The listed requirements for both the Professional and Standard versions of Acrobat 6.0 are modest regardless of operating system — 64MB of RAM is the minimum and 128MB is recommended. Perhaps Adobe is too forgiving here, as 256MB is now a standard configuration for new desktop systems. The more RAM, the happier one will be.

Both Acrobat 6.0 Professional and Acrobat Elements handled the most complex documents available from the IDG Test Centre’s library without major problems. One system in the test environment did have problems digesting an exceptionally graphics-heavy and highly-formatted Word file, but the symptoms could not be replicated on other machines with identical physical specifications and OS configurations. Acrobat Elements processed the same file with nary a burp, so I’m inclined to blame the mishap on the fact that the problem machine is the least clean of the Test Center’s desktops.

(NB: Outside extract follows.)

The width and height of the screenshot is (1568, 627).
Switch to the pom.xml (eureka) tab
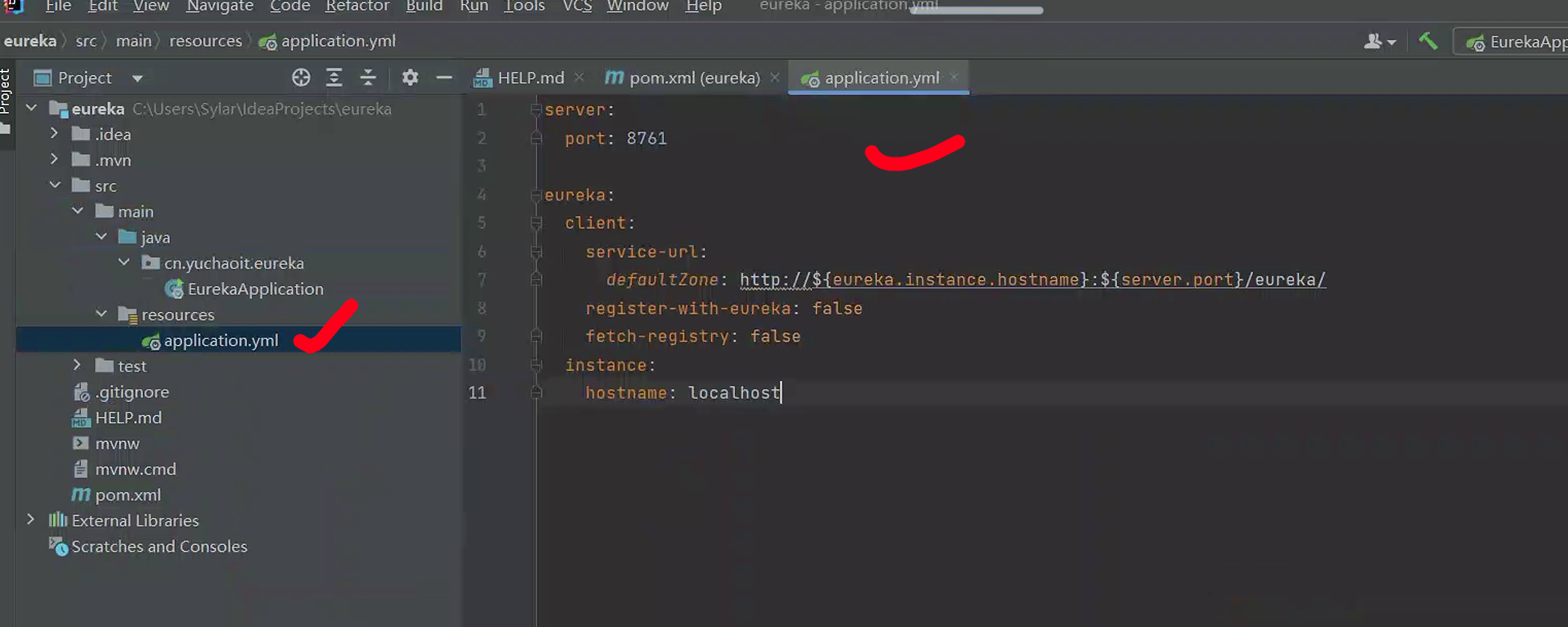coord(694,78)
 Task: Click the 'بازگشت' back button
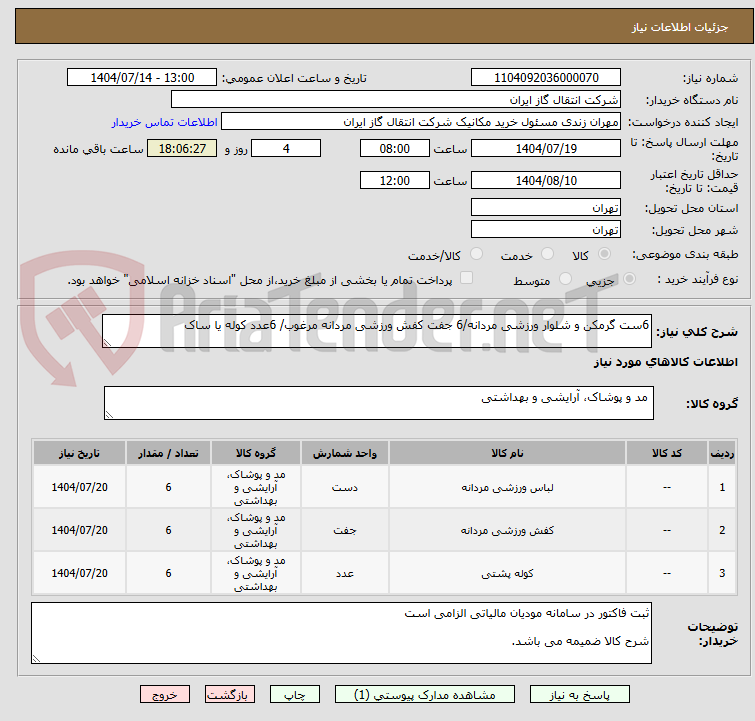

Otherwise, Acrobat 6.0 Professional is a joy to work with, and its range of PDF creation and processing options will satisfy even the most demanding customer — as long as one is working on a Windows system. Macintosh users will find that some of the most useful features, especially in the area of document assembly, aren’t available — which can be a hurdle. But for users with limited feature requirements, Acrobat Elements provides a simple, effective way for enterprises to give thousands of users the means to create PDF documents without breaking the bank.

Acrobat 6.0 Professional was tested on both Macintosh and Windows platforms with Microsoft Office installed; Windows systems were configured with Windows XP and Office XP, while the Macintosh version of Acrobat was tested with Mac OS X 10.2.6 and Office v.X.

Acrobat Elements was tested on systems running Windows XP and Office XP; Acrobat Reader 5.1 and Adobe Reader 6.0 were also used. Documents from a variety of Office applications with increasing degrees of complexity were converted to PDF files, then edited with Acrobat 6 Professional.